退去予定だった入居者が契約更新 確かな手応え感じたリノベの魅力

賃貸経営入居者との関係づくり

退去予定だった入居者が契約更新
確かな手応え感じたリノベの魅力

森野裕博オーナー(61)
(静岡県富士市)

 森野裕博オーナー(静岡県富士市)が同市に所有する「ハイカムール新富士」は、築29年。JR東海道新幹線新富士駅富士山口を出て徒歩6分とアクセスは抜群だが、広さ50・2㎡で2DKの、昔ながらの団地のような間取りだった。

ハイカムール新富士の外観

 その物件に、2011年7月から国立研究所勤務の夫婦が住んでいた。しかし「10年以上住んだので、環境を変えたい」と連絡があり、22年秋に引っ越す予定だった。ところが偶然、夫婦の住む隣の部屋で行ったリノベーションの内覧会を見た2人は、室内の変化に驚く。新築同然のように美しくなっていて、賃料も駐車場代込みで8万円台と周辺のほかの物件より安かったからだ。

リノベ後のリビングルーム

 森野オーナーは、入居者が退去するたびに室内をスケルトンにし、1LDKまたは2LDKの洗練されたデザインにリノベしている。夫婦が内覧したのも、そのうちの1戸だった。結局その夫婦は退去するのをやめ、12月に隣の部屋に引っ越した。現在も居住中だ。「リノベには1室400万円かけていますが、それだけの価値があると気付かせてくれた出来事でした。もちろんその夫婦が住んでいた部屋も、すぐにリノベしました」と話す森野オーナー。ほかの賃貸物件との差をより感じてもらえるよう、寝室にプロジェクターを導入したり、仲介を委託している不動産会社の女性社員の意見を聞き、女性が好む物件づくりをしたりしている。

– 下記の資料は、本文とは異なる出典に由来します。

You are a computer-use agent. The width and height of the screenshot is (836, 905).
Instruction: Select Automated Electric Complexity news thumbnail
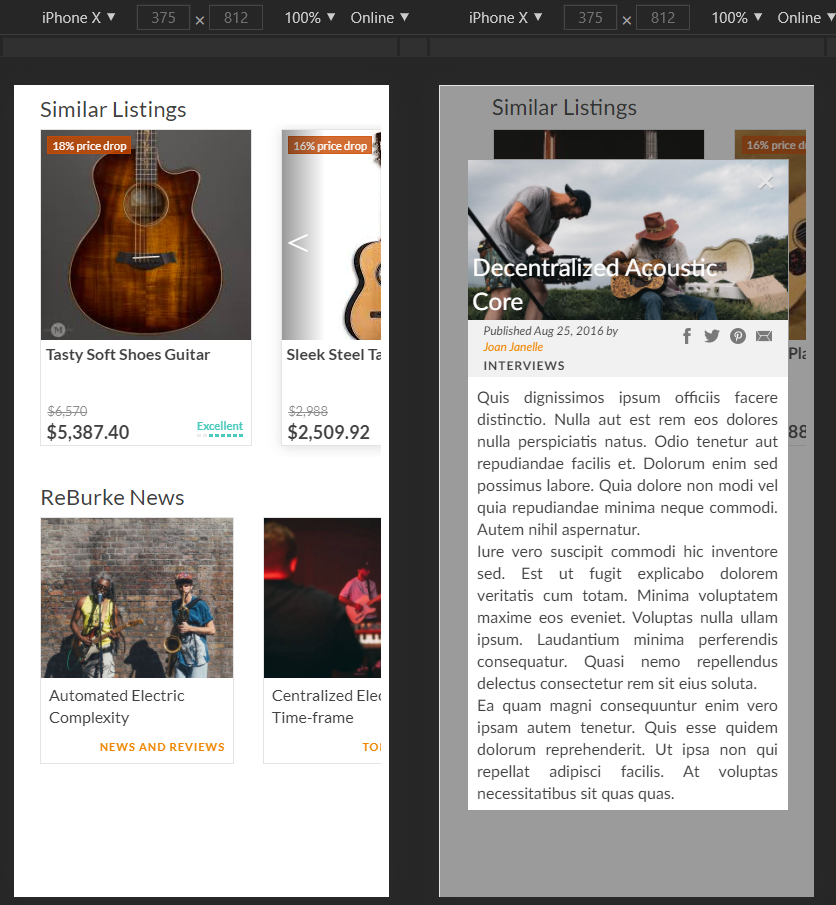pyautogui.click(x=137, y=598)
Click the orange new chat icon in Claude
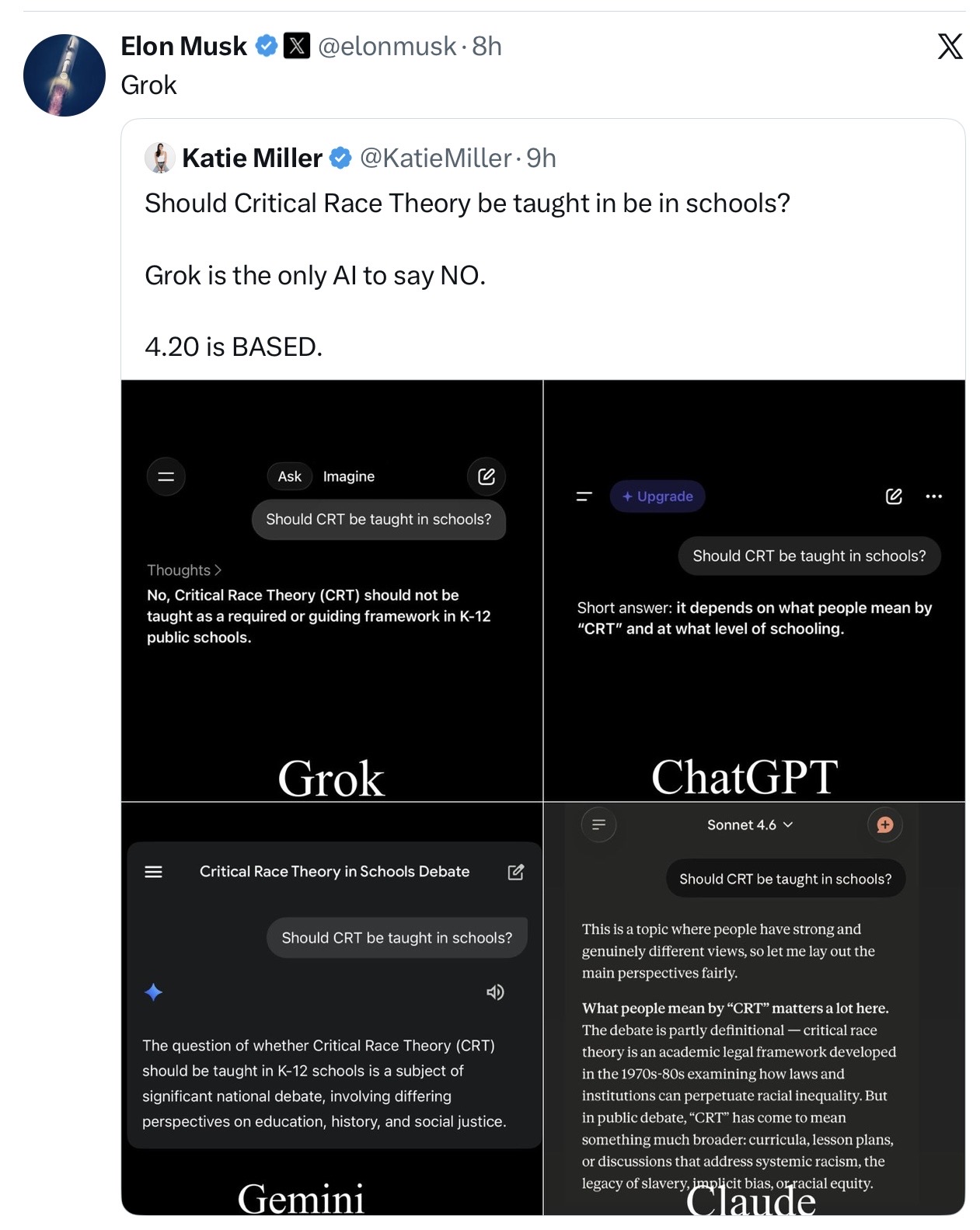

 また、自身が元消防職員であることから、防火管理の面でもしっかりした物件を目指している。水回りなども不具合が気になったら、積極的に修理・交換しているという。
 徹底して入居者目線に立った賃貸経営を心がけてきた森野オーナーの夢は、LGBTQ+(性的少数者)の人たちが気兼ねなく、容易に入居できる物件を造ることだ。
「富士市は富士市男女共同参画条例(平成16年富士市条例第13号)の理念に基づき、性の多様性に関する取り組みを進めています。その理念を具現化した賃貸物件を1件でも造ることができたらと思っています」(森野オーナー)


[プロフィール]
もりの・よしひろ
1962年、静岡県富士市生まれ。富士市消防本部を退職後、JR静岡駅防災センターに勤務。消防本部在職中に賃貸不動産経営管理士の資格を取得し、母親から賃貸不動産の経営管理を任される。現在13棟90戸を所有し、積水ハウス不動産中部と共に管理・運営を行っている。